By Gustavo Ramirez, Guidance Counselor / Education Consultant
As the new school year begins many educators try to be proactive in anticipation of “difficult” students. Before the first bell rings on the first day of school, teachers have already perused their new roster of students to look for any whose reputation precedes them. New teachers check with last year’s teachers on “who to watch for”. Each new and returning teacher scrutinizes student names and begins preparing ways to deal with them — before the students even enter a classroom.

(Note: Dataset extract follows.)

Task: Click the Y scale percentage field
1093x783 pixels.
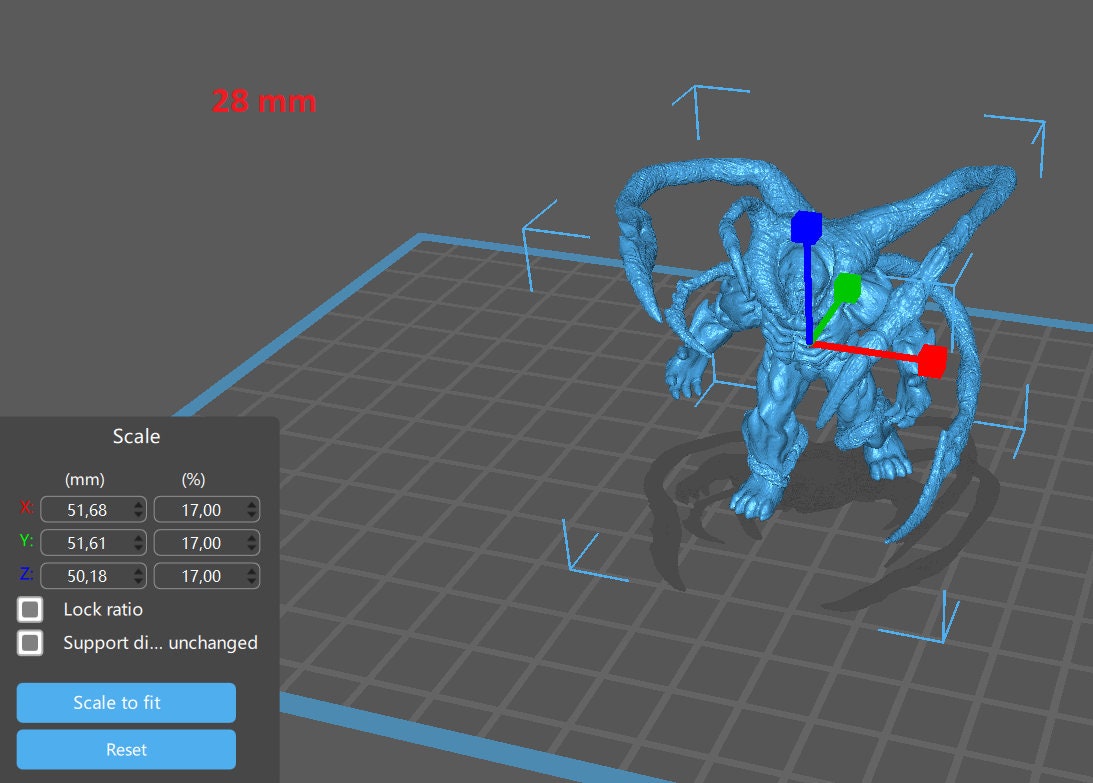Action: 198,543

When “difficult” students show up on the first day of school, they feel each teacher’s intense eyes. They sense the attention and intensity from new and returning teachers, and feel being labeled right from day one. Experience, and human nature, shows that when a student feels labeled, he/she seems drawn inexorably in its direction to fulfill the prophecy that label foretells. To ensure that this doesn’t happen in our classroom, and to help “difficult” students get started in the right direction, let’s help them to feel like a true member of the classroom, not like someone who every teacher is “watching out for”. By seeing them in a new way we help them to see themselves in a new way.
Demerits or suspensions may eliminate a difficult student from class or school. But will they “fix” or replace difficult behavior? We need to motivate and encourage students to replace old habits with new and better behaviors. Start the new school year with positive behavior patterns, not by setting a student’s life on “autopilot” from day one! Teenagers need role models to show them how NOT to automatically take the path of least resistance and revert back to old behaviors. They need all the guidance and encouragement they can get to take control of their confusing lives. Many students hoard unexpressed anger which then leads to improperly expressed anger. (A guidance counselor will help a student to pinpoint sources of anger.) We encourage a student to build accepting and connecting relationships with peers and teachers by first accepting him/her.

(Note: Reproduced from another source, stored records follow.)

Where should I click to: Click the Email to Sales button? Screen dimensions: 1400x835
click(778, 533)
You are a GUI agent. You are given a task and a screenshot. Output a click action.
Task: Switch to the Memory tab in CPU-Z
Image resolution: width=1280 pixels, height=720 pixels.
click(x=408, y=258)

A student with a difficult reputation who is told on the first day to sit in the front of the room, and “be seen but not heard”, may think: “I can’t leave the mistakes and failures of last year behind! Here we go again! I might as well give this teacher what he/she expects.” Teenagers are smarter than most of us realize. They may be lagging behind in English or Math, but they’ll pick up on nuances in a teacher’s behavior like a primatologist. Any extra attention and frequent check-ins will communicate loudly and clearly to them, “Got my eyes on you”. Certainly, no teacher wants to create a distrustful relationship with a student from day one.
So, let’s make every effort to not address difficult students differently than we do others. When we smile and chat with a “good” student, let’s not change our face and raise (or drop) our voice to address a difficult student. That means, “I am stuck with you in my class, but I don’t believe in you — I expect you to misbehave since that’s all you can do.”

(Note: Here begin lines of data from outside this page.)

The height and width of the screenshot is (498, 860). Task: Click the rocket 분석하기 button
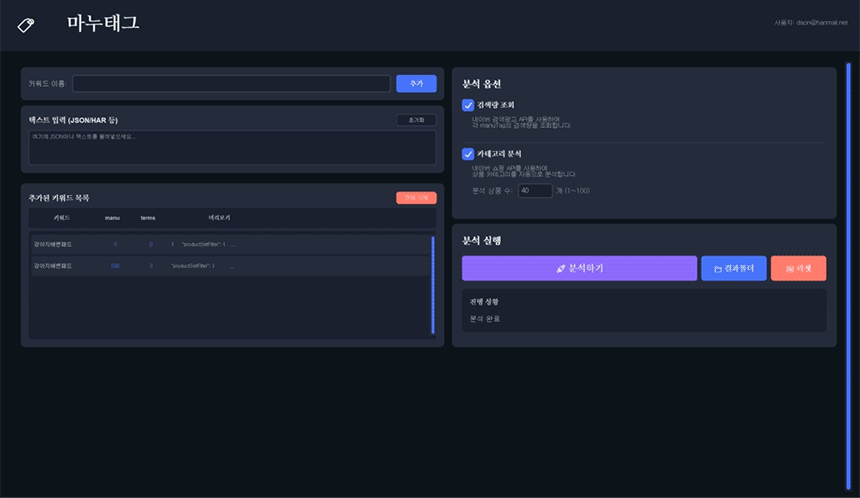tap(579, 268)
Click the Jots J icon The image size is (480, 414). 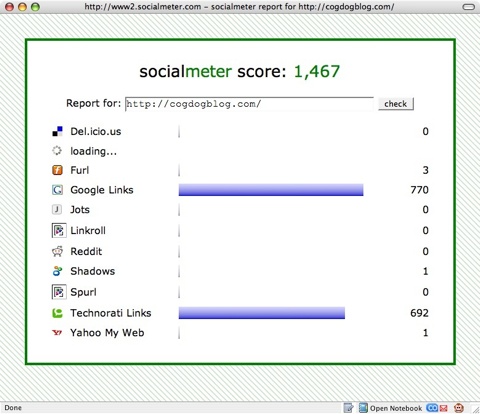tap(57, 209)
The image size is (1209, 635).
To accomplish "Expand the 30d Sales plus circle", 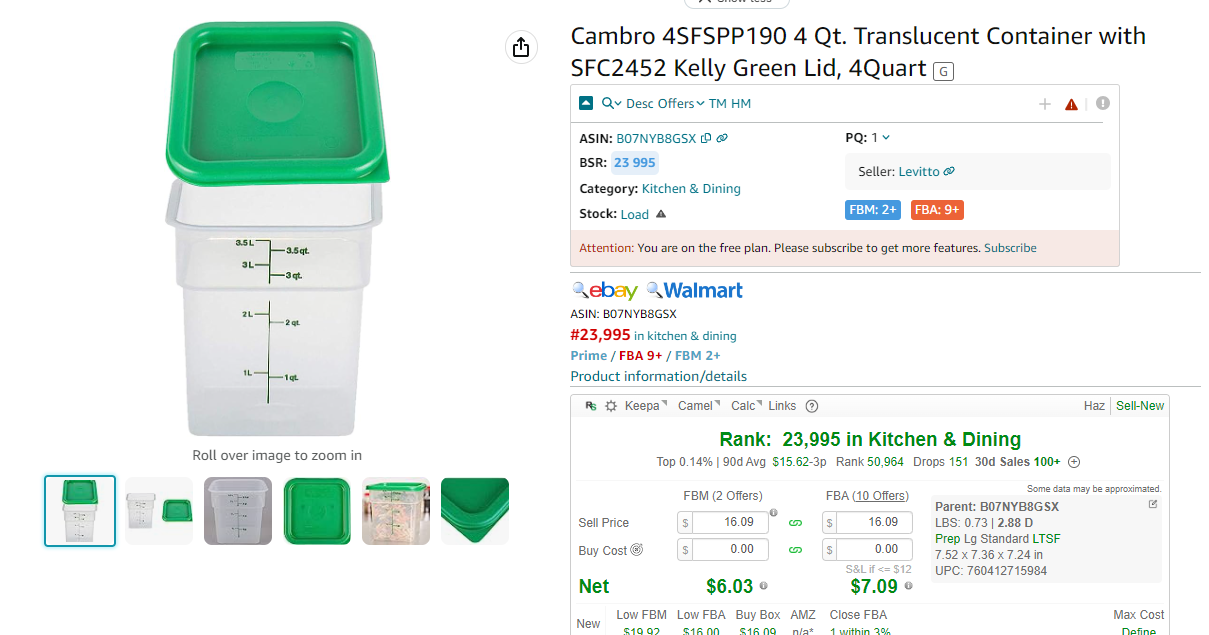I will [x=1074, y=462].
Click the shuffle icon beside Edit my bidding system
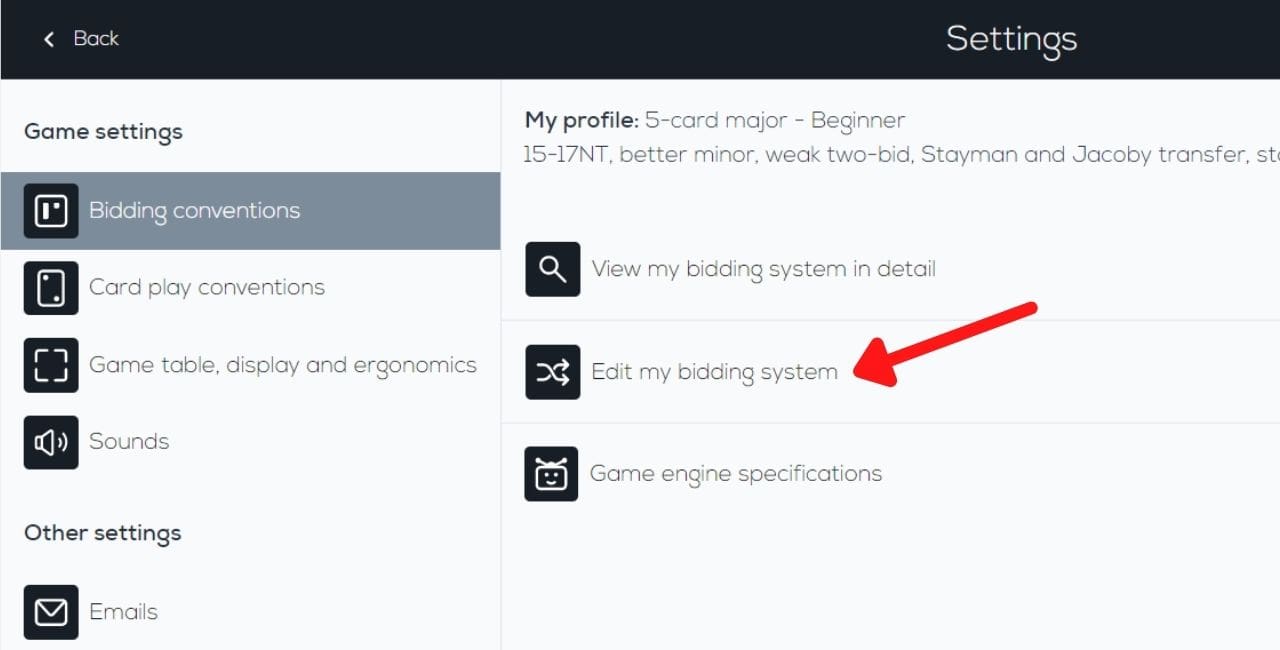 (552, 371)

Let’s shy away from telling difficult students on day one, “I will NOT allow you to repeat previous behavior problems in my class!“ This threat may intimidate a student into being quiet for a while, but it also undermines our ability to build rapport. It puts us at odds and in competition with the student – who will then really want to push buttons to get under our skin and misbehave. An even more damaging (and common) strategy is to ignore less disruptive behavior from difficult students. Unfortunately, they’ll see this as: “I’m not like everybody else so I might as well misbehave, act silly, and be a distraction.” Instead, from day one let’s encourage new and positive behaviors/habits in all students to help them control themselves. Let’s treat difficult students like everyone else in the class – same consequence for anyone who misbehaves, and same praise always.
Let’s make every effort to NOT treat difficult students differently than their classmates, or employ strategies, tactics, and teacher behaviors meant only for bad girls/boys. When we do, in effect we’re saying to them: “You’re incapable of behaving like a normal student.” So, let’s try to not label a student from day one with the message that misbehaving is all he/she knows to do. Declaring loudly in class that we have our eyes on them sets them up for failure. No one wants another frustrating, here-we-go-again school year. No one wants a clown in the classroom, who takes nothing seriously and has no care for tomorrow. We help difficult students, from day one, by showing them through our actions and our commitment that we hold them to the same soaring standards as everyone else . . . that we believe in them.
Author’s Note: I salute the dedicated SPHS teachers and school administrators who support and assist (try to save) “difficult” students!